*** Extracted information ***
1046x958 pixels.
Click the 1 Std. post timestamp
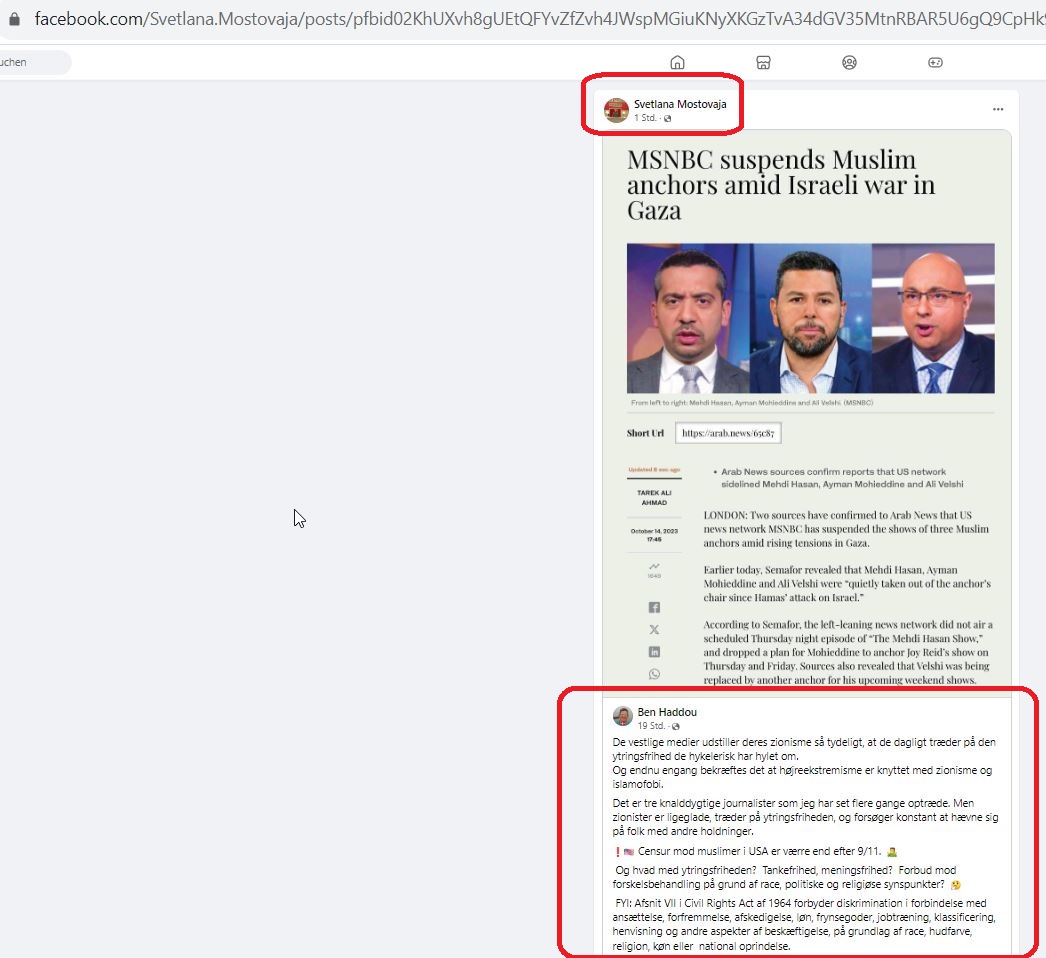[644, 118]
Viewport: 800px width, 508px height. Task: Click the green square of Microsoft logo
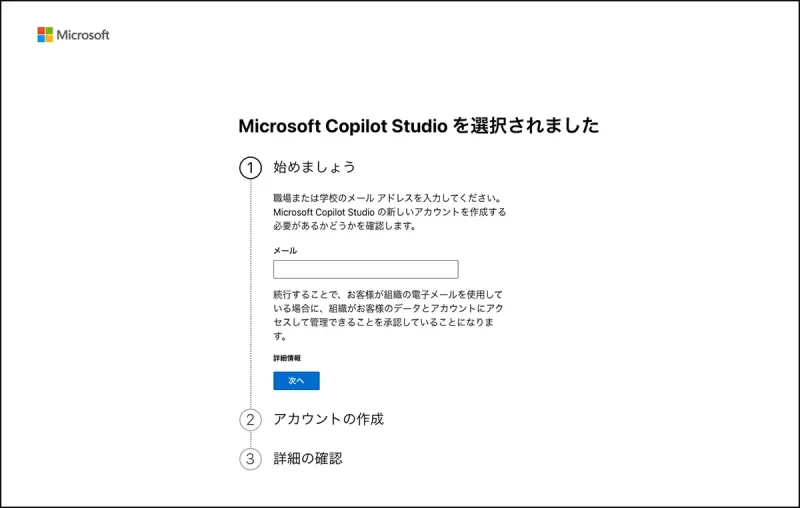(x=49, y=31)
***
### Problem to solve
Rewrite every line of the records above, with every coordinate in the answers scaled by 1.55 and rounded to a whole number, halves rounded up. Leave all other numbers unchanged, and omit the pictures.

### Answer
1046x958 pixels.
Click the 1 Std. post timestamp
[998, 183]
Viewport: 800px width, 508px height. Task: Click the green square of Microsoft logo
(x=76, y=48)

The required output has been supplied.